On Tue, 2005-11-01 at 13:26 -0500, Diego Novillo wrote:

> We won't get perfect answers, which is fine given the nature of the 
> problem. 
Right.

>  However, I would like, to get *consistent* answers.
Depends on how you define "consistent" :-)


>   If we 
> decide to re-organize the optimization pipeline, we should not be getting 
> different -Wuninitialized behaviour.  Perhaps that's an easier problem to 
> solve.  For instance, for GCC bootstraps we could ignore the warning when 
> it's from "... but was later optimized away ...".
I don't think you're going to achieve this goal, unless you fall back to
just warning before the optimizers get started (and the increased false
positives that are inherent with that solution).


If you change the pipeline, you may have a case where we miss an 
optimization.  That in turn might cause us to not detect that a
particular edge in the CFG is not executable.  That in turn may prevent
us from realizing that a particular variable which appeared 
uninitialized is really initialized on all paths to its uses.

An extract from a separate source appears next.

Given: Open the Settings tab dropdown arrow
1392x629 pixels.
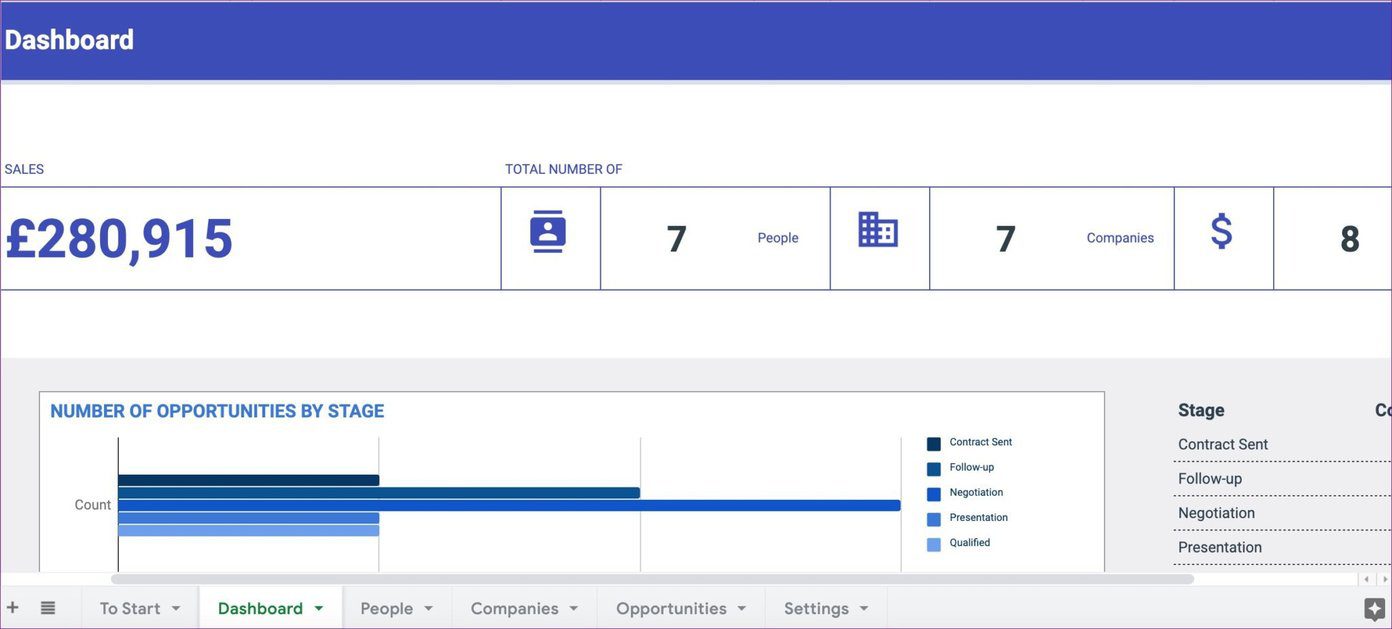Looking at the screenshot, I should [864, 608].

The opposite is true as well.  ie, we add a new stage in the pipeline
and we determine more edges in the CFG are unexecutable or more code
is dead.  Thus variables which appeared uninitialized are now either
proven always initialized, or optimized away.


If you really want answers that don't change, then you just run the
existing warning code early in the pipeline (switch controlled of
course).  We see something potentially uninitialized and we warn
and forget.

If you're willing to tolerate some changes, then you have choices.

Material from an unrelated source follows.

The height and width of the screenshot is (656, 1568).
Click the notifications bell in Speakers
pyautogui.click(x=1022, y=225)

You just run the existing code as it stands today -- you get fewer false
positives.  As the pipeline changes the set of false positives will
fluctuate, but hopefully over the long term the set of false positives
is generally reduced.

You run something similar to what I've suggested.  The set of false
positives will fluctuate as will the set of "optimized away false
positives".  However, the union of those two sets would be consistent.



So, to summarize, I think this is the complete set of viable
alternatives:

  1. Status quo.  Nothing changes.

  2. Run the maybe uninitialized warning code earlier in the pipeline
     with no other changes.  Will result in more false positives, but
     more consistent results.

  3. Allow a user switch to determine if the maybe uninitialized code
     runs early in the pipeline (more false positives, but more
     consistent results), or late in the pipeline (fewer false
     positives, but results fluctuate as optimizers change).

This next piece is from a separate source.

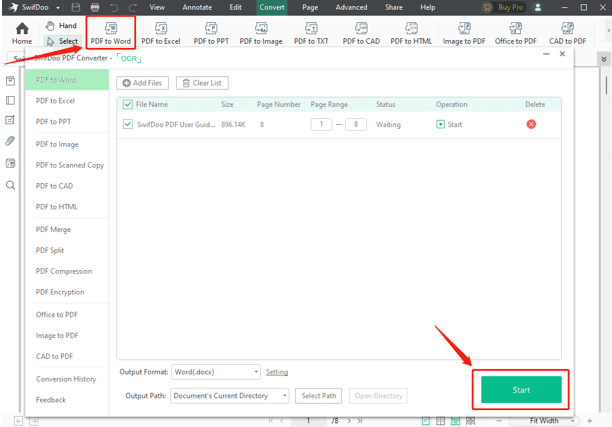Select PDF Merge in the left list
This screenshot has height=427, width=612.
click(x=53, y=229)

     3a. Switch on with -Wuninitialized
     3b. Switch off with -Wuninitialized

  4. Use an approach which runs both late and early which allows us
     to explicitly warn about cases where a maybe-uninitialized variable
     was either eliminated or proven always initialized.  A switch
     controls the new warning.

     4a. Switch defaults to on with -Wuninitialized
     4b. Switch defaults to off with -Wuninitialized.


My favorites (in preferred order) would be 3b, 4b, and 4a.

3a and 1 are less appealing with 2 being the worst choice IMHO.